Disclosure of Invention

The invention aims to provide a heterogeneous multi-source time sequence anomaly detection method based on an unsupervised full attribute graph, so as to overcome the defects of the prior art.

In order to achieve the above purpose, the invention adopts the following technical scheme:

the heterogeneous multi-source time sequence anomaly detection method based on the unsupervised full attribute map comprises the following steps:

step 1: heterogeneous multi-source time sequence historical data under a healthy running state are obtained from a plurality of monitored devices, and heterogeneous multi-source time sequence historical samples are obtained by preprocessing the heterogeneous multi-source time sequence historical data;

step 2: converting the heterogeneous multi-source time sequence historical sample in the step 1 into a graph structure sample as a training set;

step 3: constructing an unsupervised full-attribute graph anomaly detection model;

step 4: optimizing the model constructed in the step 3 by using the training set in the step 2;

step 5: acquiring multi-source time sequence data of equipment to be analyzed, preprocessing according to the step 1, converting into a graph structure sample according to the step 2, and applying data enhancement operation as a test set;

step 6: and (3) carrying out abnormal reasoning on the test set in the step (5) by using the optimized model in the step (4), and determining an abnormal detection result according to the threshold value.

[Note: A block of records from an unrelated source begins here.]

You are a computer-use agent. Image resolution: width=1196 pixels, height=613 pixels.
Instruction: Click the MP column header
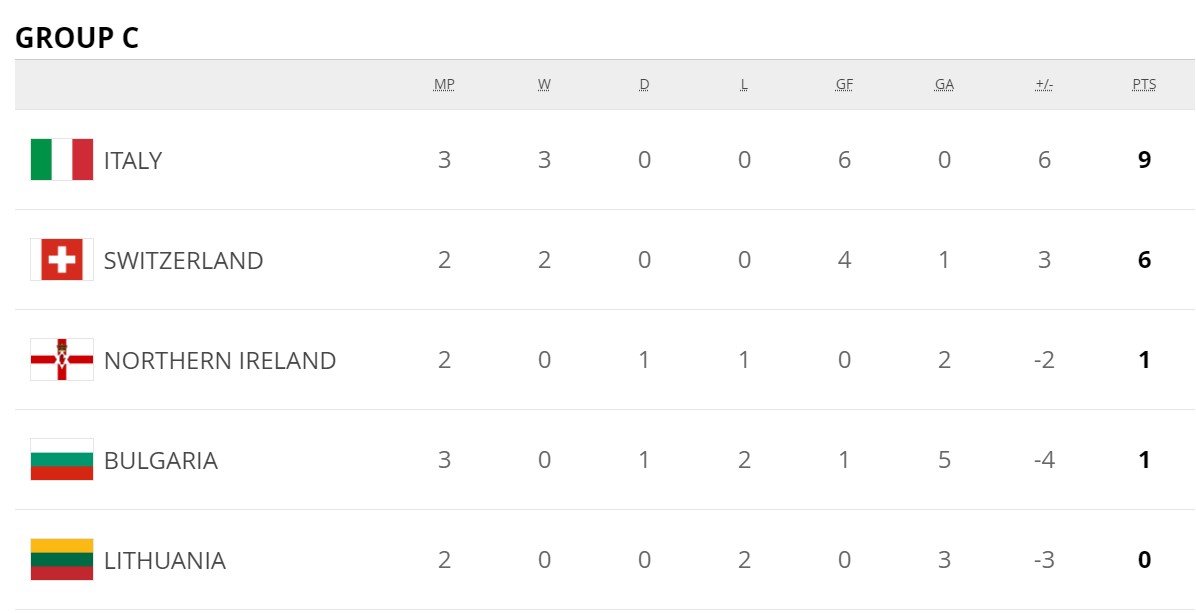tap(444, 85)

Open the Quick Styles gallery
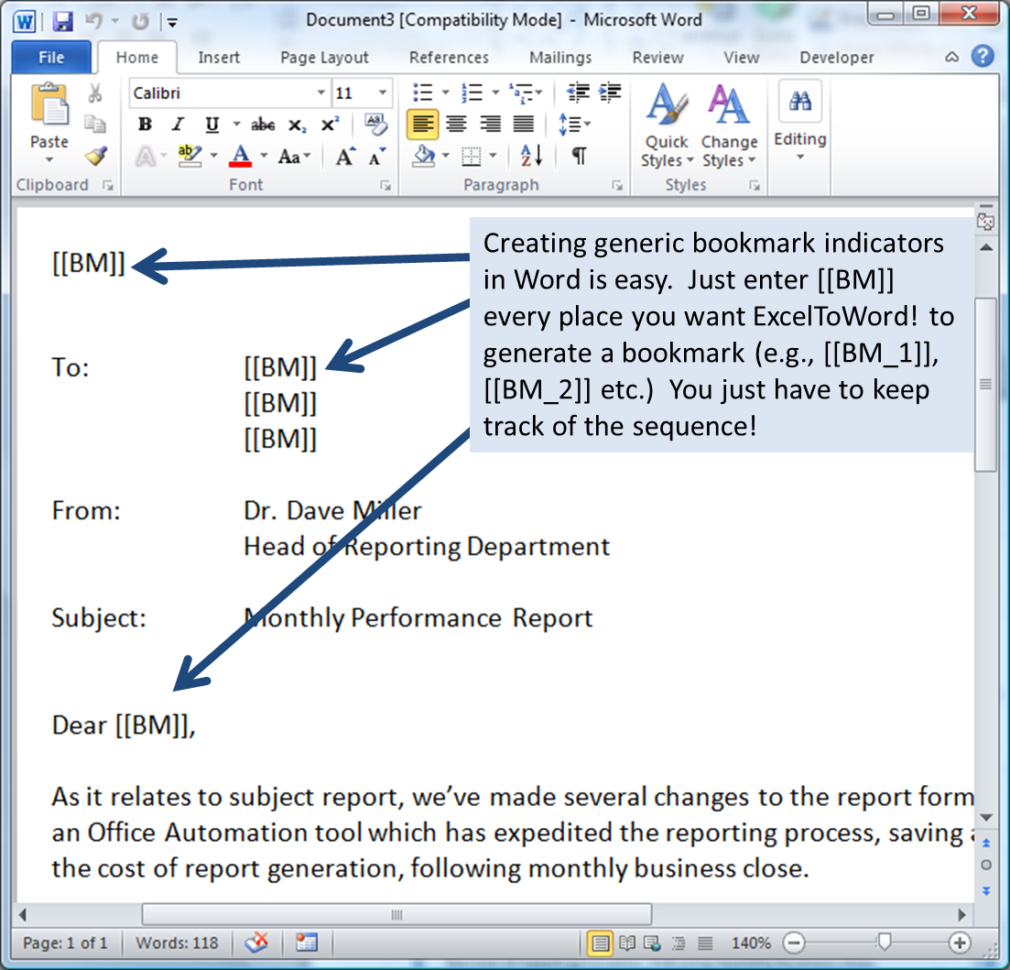tap(665, 124)
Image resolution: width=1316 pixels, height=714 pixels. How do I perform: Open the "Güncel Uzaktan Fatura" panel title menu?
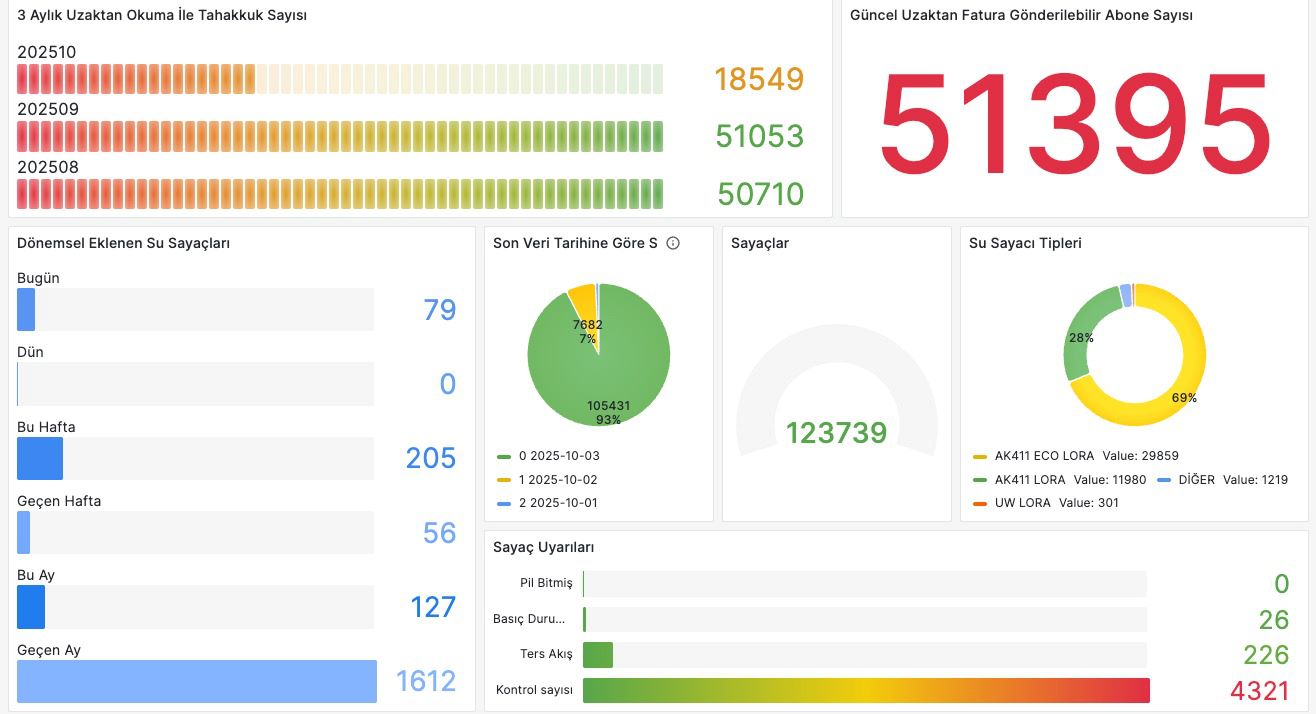coord(1021,16)
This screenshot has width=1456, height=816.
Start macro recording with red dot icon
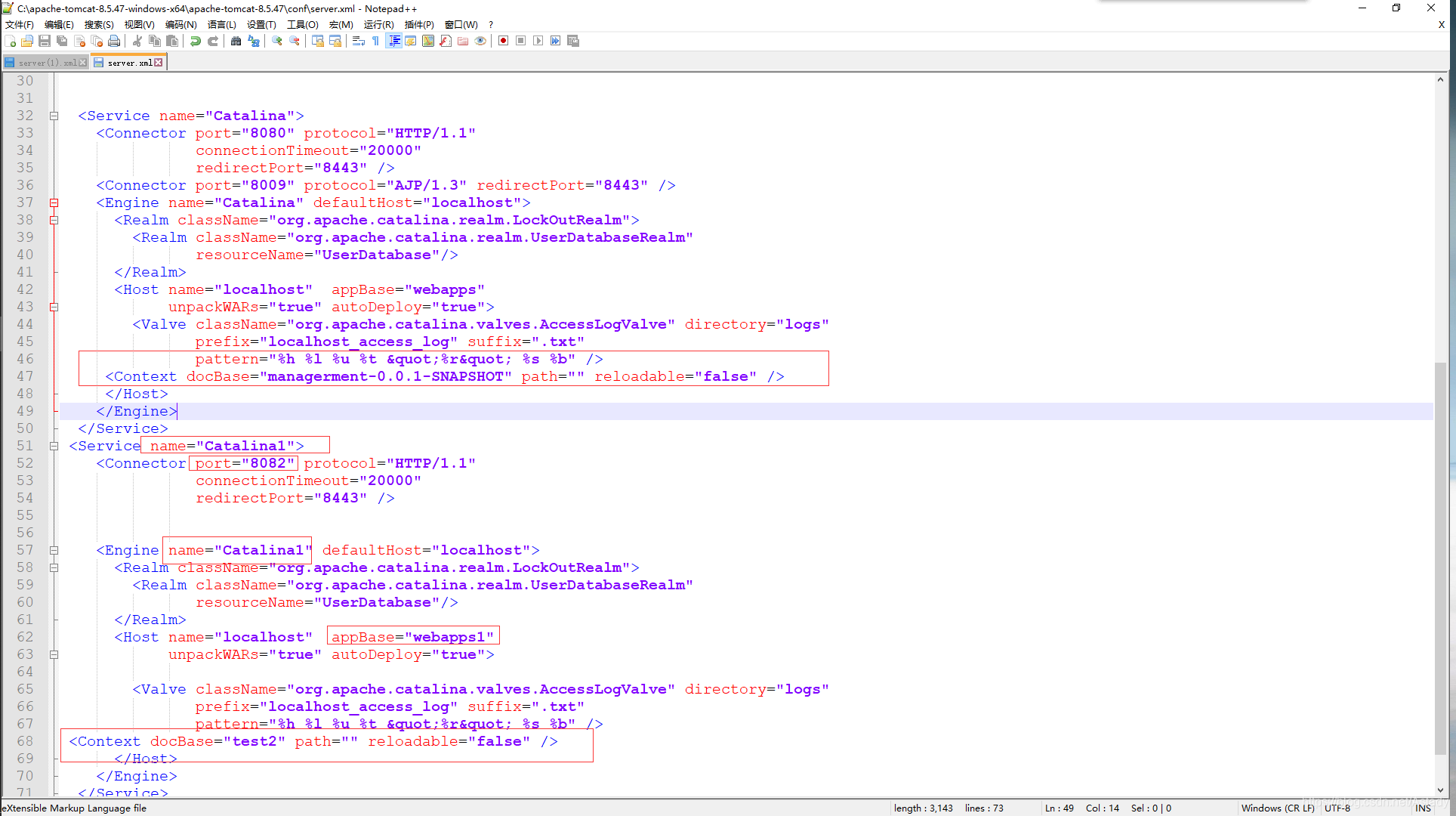pyautogui.click(x=503, y=41)
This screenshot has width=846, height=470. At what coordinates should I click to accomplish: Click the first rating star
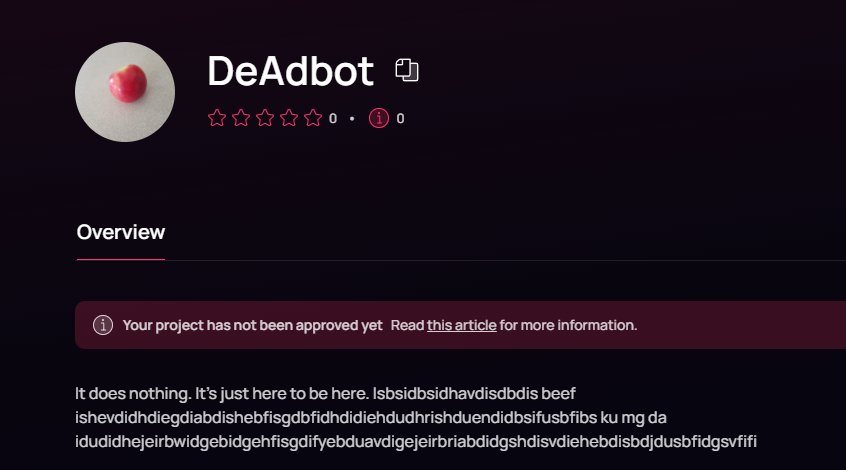click(217, 118)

Further, the preprocessing in step 1 includes a sliding time window operation and a normalization operation, wherein the sliding time window operation divides the multi-source time sequence historical data of the long sequence into multi-source time sequence historical samples with fixed length of L, and time window overlapping is not allowed; the normalization operation formula is as follows:

in the method, in the process of the invention,j source, j=1, S for the j source in the i-th heterogeneous multi-source timing history sample prior to normalization _i ，S _i Is x' _i Multiple source number of->For the normalized ith heterogeneous multi-source timing history sample, I.I ₂ Is 2 norms.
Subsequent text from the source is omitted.